Eye witness reports:

“This video was taken at the BLM Antelope Complex “Gather” south of Wells, NV on 24-Feb-2011. We had just come from observing the BLM Contract capture 6 Wild Horse about 4 miles away. They said that there are too many Wild Horses on this range land. The range can’t support the estimated 2000+ Wild Horses. Yet as we left the capture there are 100s maybe a 1000 pregnant cattle just arriving onto the range. Hmmmm, does that make sense?”

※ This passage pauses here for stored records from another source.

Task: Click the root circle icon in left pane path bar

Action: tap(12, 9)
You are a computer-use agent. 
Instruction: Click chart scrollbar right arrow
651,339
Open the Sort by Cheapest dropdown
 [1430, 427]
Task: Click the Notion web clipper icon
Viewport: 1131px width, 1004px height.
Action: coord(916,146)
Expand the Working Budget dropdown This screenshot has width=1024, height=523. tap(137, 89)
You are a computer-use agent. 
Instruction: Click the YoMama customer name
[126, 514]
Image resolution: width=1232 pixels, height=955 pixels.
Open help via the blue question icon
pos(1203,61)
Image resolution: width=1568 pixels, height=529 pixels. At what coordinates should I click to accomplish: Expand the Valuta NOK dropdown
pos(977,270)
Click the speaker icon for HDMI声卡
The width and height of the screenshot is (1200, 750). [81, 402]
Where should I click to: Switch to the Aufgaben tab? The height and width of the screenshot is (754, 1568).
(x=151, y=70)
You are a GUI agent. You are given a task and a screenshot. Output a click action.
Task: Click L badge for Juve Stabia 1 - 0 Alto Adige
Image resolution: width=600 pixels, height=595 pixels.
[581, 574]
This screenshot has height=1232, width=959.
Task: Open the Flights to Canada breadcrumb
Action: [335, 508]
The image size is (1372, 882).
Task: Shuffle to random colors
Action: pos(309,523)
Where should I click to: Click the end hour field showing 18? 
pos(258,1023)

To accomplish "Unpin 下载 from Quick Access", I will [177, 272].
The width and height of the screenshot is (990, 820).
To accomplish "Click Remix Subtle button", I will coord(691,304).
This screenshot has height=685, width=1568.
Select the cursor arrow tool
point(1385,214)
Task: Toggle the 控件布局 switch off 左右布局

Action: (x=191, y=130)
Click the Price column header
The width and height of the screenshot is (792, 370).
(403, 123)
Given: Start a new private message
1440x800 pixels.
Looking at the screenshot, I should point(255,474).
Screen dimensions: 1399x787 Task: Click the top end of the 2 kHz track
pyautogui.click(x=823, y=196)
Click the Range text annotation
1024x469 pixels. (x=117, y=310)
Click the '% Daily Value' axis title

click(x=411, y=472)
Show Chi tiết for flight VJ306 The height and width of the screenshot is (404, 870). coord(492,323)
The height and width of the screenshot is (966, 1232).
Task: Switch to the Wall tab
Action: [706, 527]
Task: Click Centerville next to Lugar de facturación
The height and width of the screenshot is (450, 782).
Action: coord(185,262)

12 thoughts on “Rounding up wild horses to put cattle on the land

  1. This is a pretty great piece of disinformation as it stands. There are 2 problems with it. Those pregnant cows calves will not live their lives out on this range. If the cows are left on long enough to calve the calves will be removed with mommas and taken to summer pasture and sold in the fall. Second is the fact that these cows are coming back to the range during the traditional period that they are on WINTER range. They are not on this land during the late spring and summer months. Which is why it is called seasonal grazing. And the fact that the horses are on it year round is the reason that the cattleman sued to have them removed. If the horses were moved to summer range like cattle then they wouldn’t eat off all of the winter forage, but they aren’t and they do. Now how about doing some in depth study and give people a realistic reason for being against this. Like set it up so that the horses are automatically gathered when they reach 20% over AML? That would have prevented this whole mess. But instead you are fighting for keeping all of the horses there and not gathering even though you know that there are issues that the BLM has no say about. They are just doing what has been ordered by the Courts not once but twice.

  2. Oh PLEASE…don’t try and say that the cattle don’t affect the winter forage at all because that is laughable. And the fact remains that these horses have a legal right to be on this land and the cattle are there only because of PRIVATE ENTERPRISE that is benefitting from PUBLIC land. The ranchers that make their living off of land that belongs to every American citizen need to get some backbone like the rest of us and go buy their OWN land. I don’t ask the government to provide a place to conduct MY business, why do they think they have that right??? The horses have been mismanaged from the get go by the sham organization that is the blm. They break laws right and left. They sell wild horses to slaughter and then say to cover their arses “Oh, those weren’t WILD horses, those were horses that had been turned out by ranchers 45 years before”. What a load of crap.They are an organization that is absolutely corrupt and they need to be disbanded. They are out of control. I grew up on a cattle and sheep ranch and we own our own land and feed our OWN stock, we don’t suck off of the government’s teets.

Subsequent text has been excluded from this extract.